Он никак не мог забыть Катю, чтобы умереть, ни о чем не жалея. Он помнил, что она говорила ему, что он ей муж и должен всегда об этом помнить. Он не мог ее забыть, хотя ее не было нигде, даже в памяти осязания, в памяти слуха и зрения. Она теперь стала святым свечением в голубом небе, во всем, на что он направлял зрение или память. Это святое свечение, это живое облачко стало частью его тела, его серединкой. Ему всегда теперь было плохо, было не по себе, он не мог с удовольствием или просто без неприятных ощущений есть, спать, пить пиво или виски. Он был совершенно одинок. Он чувствовал, что напиши он в Интернете, что откопал в пустыне на миллион золота или хотя бы жменю, ему ответят десятки людей. А если напишет, что ему плохо, очень плохо и не хочется жить, не хочется даже выздоравливать, никто не откликнется. Не откликнется, потому что все люди занимаются лишь одним делом – они медленно-медленно умирают, теряя сочувствие и человечность, тайно, подспудно, открыто желая, чтобы в телевизорах умирало больше людей, желая, чтобы больше автобусов срывалось в пропасти, чтобы кровопролитнее были террористические акты. Петров не знал, где в его темной комнате, освещенной голубым телевизионным огнем, или еще где-то, прячется этот выключатель, нажав который, можно уйти из жизни в отсутствие, в густую пустоту, которую называют смертью. Он не хотел больше жить, но смерть, и выключатель жизни, как и пуля в рот, казались ему чужеродными, не тем, ради чего он родился. Потом он вдруг понял, что выключатель жизней – это он сам. Просто выключатель, и больше никто. Те, которых он убивал, хотели одного – чтобы все жизни были одинаковы, и чтобы на всех Аллах отпускал одинаковое количество женщин, денег и хлеба. Иншалла! Если Аллах хотел бы, чтобы у всех было одинаковое количество женщин, денег, лепешек, комнат и баранов, то у всех было бы одинаковое количество лепешек, комнат и баранов. Но Аллах этого не хочет, он хочет, чтобы люди сталкивались между собой, сталкивались, чтобы появлялась искра, и зажигался жизненный огонь. Ему не жаль простых людей, разве можно жалеть людей, наносящих на себя отличающие татуировки, обливающих других людей бензином, чтобы сжечь их в муках? Разве можно жалеть женщин, стреляющих в людей, разве можно бить жену, как собаку, при всем притом, что всё, чем может она ответить, так это облить себя бензином и чиркнуть потом зажигалкой.

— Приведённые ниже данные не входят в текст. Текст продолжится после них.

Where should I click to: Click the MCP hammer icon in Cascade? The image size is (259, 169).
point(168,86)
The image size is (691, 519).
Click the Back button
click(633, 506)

В свободные часы Петров теперь либо ходил по углам, либо плакал, – ни кванта счастья не осталось в его организме, и потому слезы лились потоком. Лились, как только он вспоминал, что остался совсем один. Ему было стыдно, ведь могли услышать соседи, услышать и позвать врача или даже полицейского, но ничего с собой поделать не мог, потому что слезы накатывали неожиданно, и ничем их было не сдержать. Петров знал тысячи людей, которые прекрасно жили, потеряв близких родственников, но быстро привыкали быть единственными на свете, привыкали никого не обнимать и ласкать, кроме собак и кошек. А он, как только вспоминал, как они жили с Катей, как он ночами целовал ее плечи, руки, ноги, как прижимался к ней, как потом сплетались они в одно целое, не мог никак сдержаться от слез и рыданий.

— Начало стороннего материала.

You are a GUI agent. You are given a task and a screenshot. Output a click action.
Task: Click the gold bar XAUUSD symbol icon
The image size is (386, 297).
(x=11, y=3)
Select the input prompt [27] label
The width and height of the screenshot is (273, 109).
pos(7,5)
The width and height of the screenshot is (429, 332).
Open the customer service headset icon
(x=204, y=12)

Петрову надо было что-то придумать, чтобы прожить оставшиеся месяцы жизни без дум, боли и слез, но ничего не получалось. Однажды он пролежал в песке двое суток без еды и воды, и на исходе этого срока в нем остался лишь какой-то теплый комочек под сердцем. Почти мертвый, он вращался вокруг этого комочка, как обессилевший электрон понурой клячей вращается вокруг атома на самой нижней орбите, он вращался и вращался пока не понял, что этот комочек есть часть Кати, та ее часть, которая осталась ею не прожитой.

– Она отдала ее мне, и потому я живу, – понял он и вылез из горячего песка, и пошел в город, не скрываясь, пошел, чтобы умыться и выпить потом чашечку кофе и что-нибудь съесть, например, рубцы тушеные по-сирийски – Катя их любила.


13.

Он пришел в свой номер, принял душ, выкурил сигарету, надел единственный свой костюм, спустился в ресторан. Где-то стреляли, потому людей на улице и в ресторане было немного. Он уселся, чтобы обзор был шире, и можно было видеть и начало улицы и конец, заказал официанту рубцы и к ним самое вкусное блюдо из меню, и принялся пить пиво – его приносили быстро. Когда принесли еду, и он принялся есть, на веранду взошла спортивного вида женщина. Это была Катя, даже платье было ее и украшения! Петров поперхнулся; закашлявшись, потянулся за пивной кружкой и неловко ее опрокинул.

– Похоже, я к вам, – подошла женщина к его столу. – Ведь вы Василий Павлович?

Василий Павлович закивал, расширившиеся его глаза не могли оторваться от лица женщины, явившейся к нему с того света.

– Я сестра Кати. Мы с ней... мы с ней монозиготные близнецы. Она просила меня к вам приехать.

'Господи! Сколько всего может приносить жизнь!' – подумал Василий Павлович, и тут же сник: нельзя войти в одну реку дважды, нельзя.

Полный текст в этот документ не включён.